▶ [WORK TO DO]:
From the forum thread below about a dog's behavior change, return the passage starting at "maybe it has" and ending at "(Oct 21, 2009)", copied word for word.

▶ [EXTRACT TO READ]:
▬▬▬▬▬▬
Generally he loves to be outside keeping an eye on things. He is an inside dog though, when we are not home and at night and any time he wants to be.
The trouble is that for about the last week he wants to go outside to go potty only and then rush right back in. Even when we are all going outside he wants to stay inside in his favorite spot, under the kitchen table. 

We have not changed anything in our home, no new pets, no new food, our schedules have not changed. 

Any suggestions on what may cause a behavior change like this?


----------



## Michiyo-Fir (Jul 25, 2009)

Is it colder out or rainy? Mine runs right back home if it's cold/wet or rainy.


----------



## Great Big Puppy (Dec 16, 2008)

Nope, this weekend was absolutely beautiful! I understand the rain/snow though, I have one who won't go off the front porch if it's raining...


----------



## Michiyo-Fir (Jul 25, 2009)

Do you have any idea if he got spooked by something or someone outside? 

I really don't have much idea. Sorry. Does he seem to be not feeling well in any way?


----------



## Great Big Puppy (Dec 16, 2008)

I don't know but I'm guessing either something is going on with his health or he was spooked by something. He is a very timid dog who is very unsure of himself and last night when I took them out he went pee and ran back to the door and barked for me to let him in. That is so unusual for him! If only he could talk and tell me!!! lol.


----------



## lexilu (Jun 26, 2008)

maybe it has to do with changing the clocks back - which we did just last week, and from your post it seems to be around the time your guy started acting different. Maybe he's spooked as it's getting darker earlier, and his vision may be declining.


----------



## Kay Weber (Oct 21, 2009)

What's he do if you make him with you and you just hang around outside for a while? Will he finally relax and enjoy it? A couple of our dogs don't want to be "put outside" - they will rush back asap but if the weather is o.k. they will spend the time with us outside.
▬▬▬▬▬▬
▶ [PROVIDED INFORMATION]:
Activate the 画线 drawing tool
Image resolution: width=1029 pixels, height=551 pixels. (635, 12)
▬▬▬▬▬▬
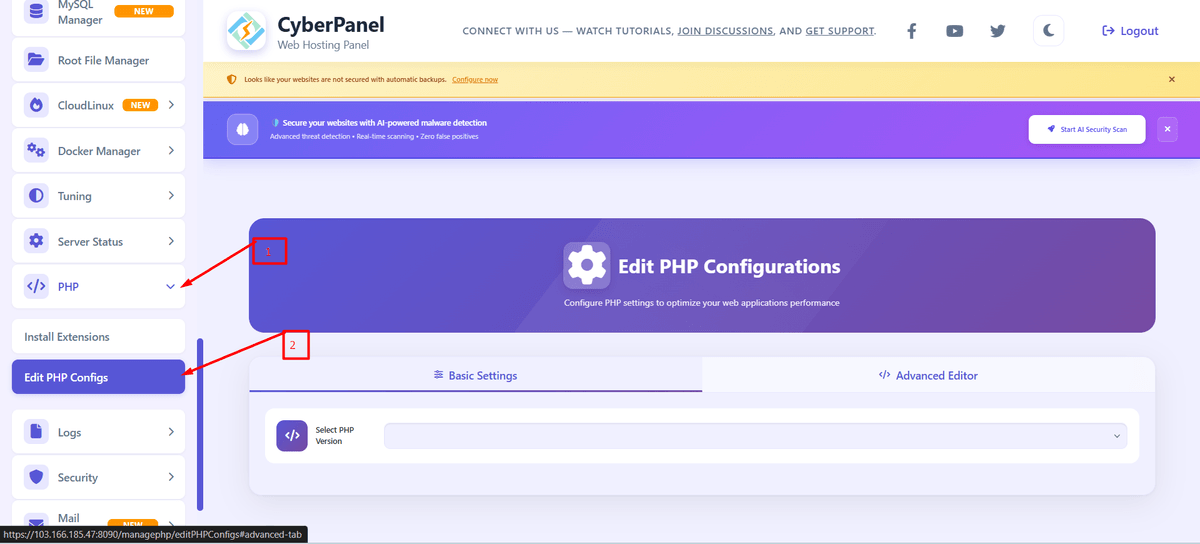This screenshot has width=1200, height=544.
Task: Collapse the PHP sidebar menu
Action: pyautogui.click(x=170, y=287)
▬▬▬▬▬▬
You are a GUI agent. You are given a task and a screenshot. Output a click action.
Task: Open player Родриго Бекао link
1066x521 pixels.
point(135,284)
▬▬▬▬▬▬
▶ [WRITTEN REPLY]:
maybe it has to do with changing the clocks back - which we did just last week, and from your post it seems to be around the time your guy started acting different. Maybe he's spooked as it's getting darker earlier, and his vision may be declining.


----------



## Kay Weber (Oct 21, 2009)